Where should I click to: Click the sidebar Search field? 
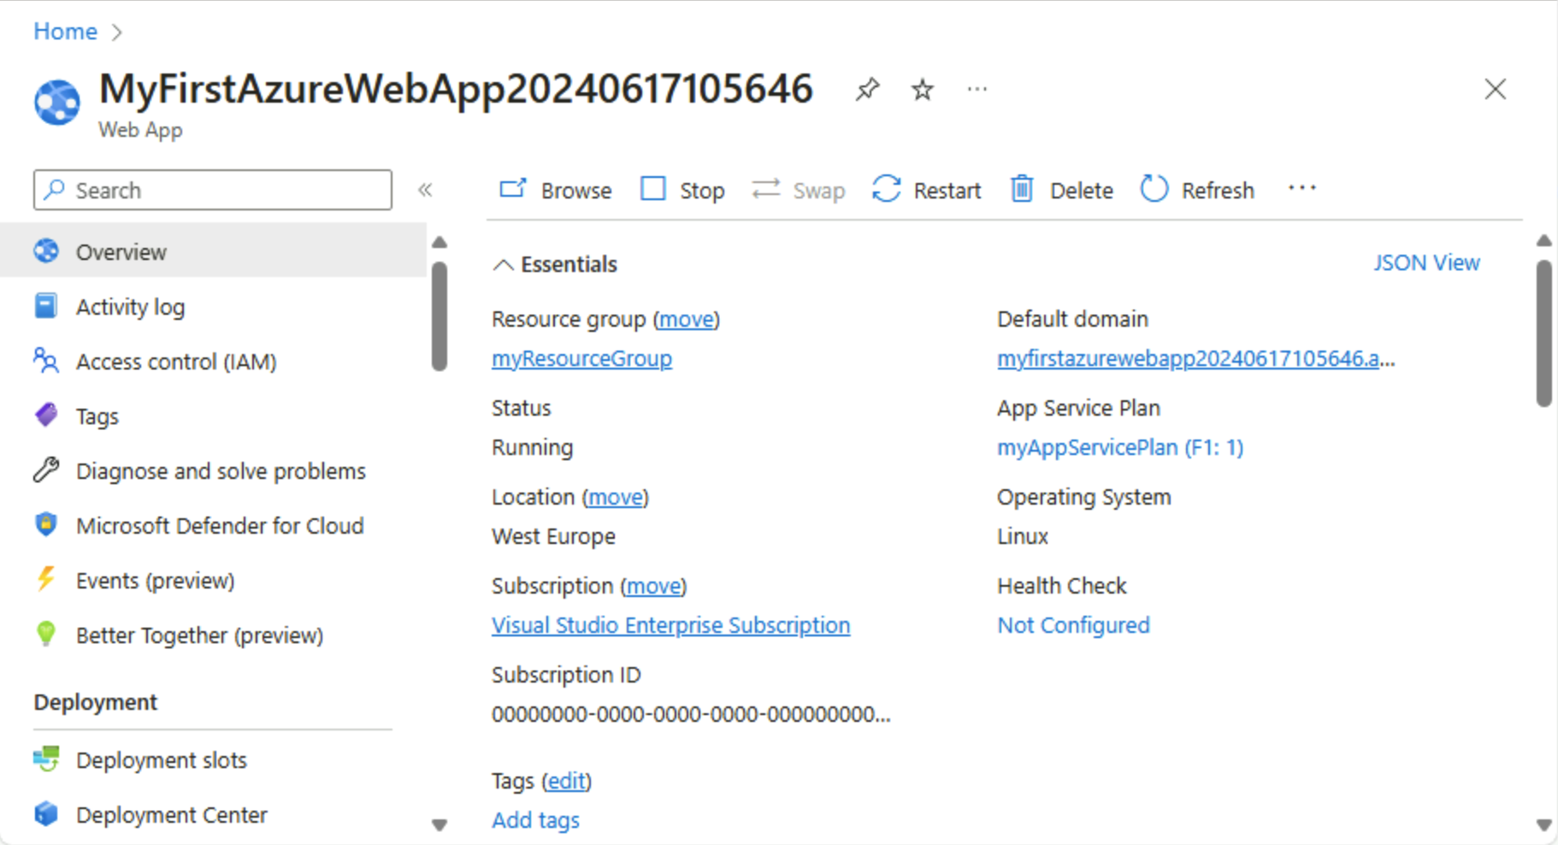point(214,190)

---

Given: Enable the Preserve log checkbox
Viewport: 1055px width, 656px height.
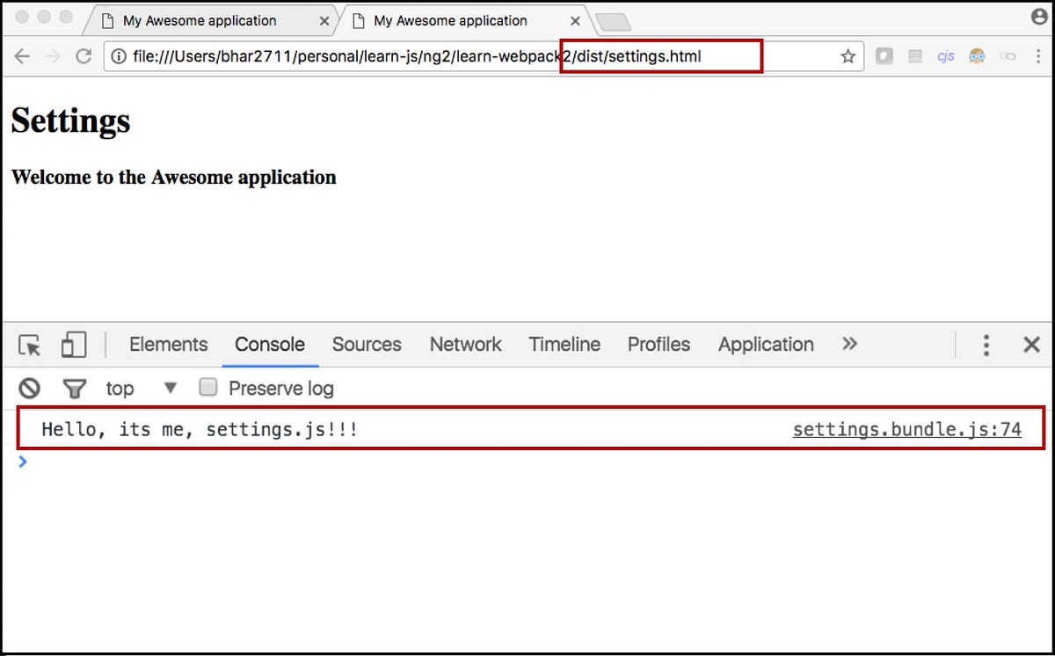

* * *

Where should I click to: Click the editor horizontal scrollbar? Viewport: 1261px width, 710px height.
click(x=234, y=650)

[Exercise requirements] Copy everything from the line containing "Where should I click to: Click the sidebar" down to the line containing "point(214,190)", keeping the wording unchanged and omitting the pictures.

[Task answer]
Where should I click to: Click the sidebar Search field? 
point(214,190)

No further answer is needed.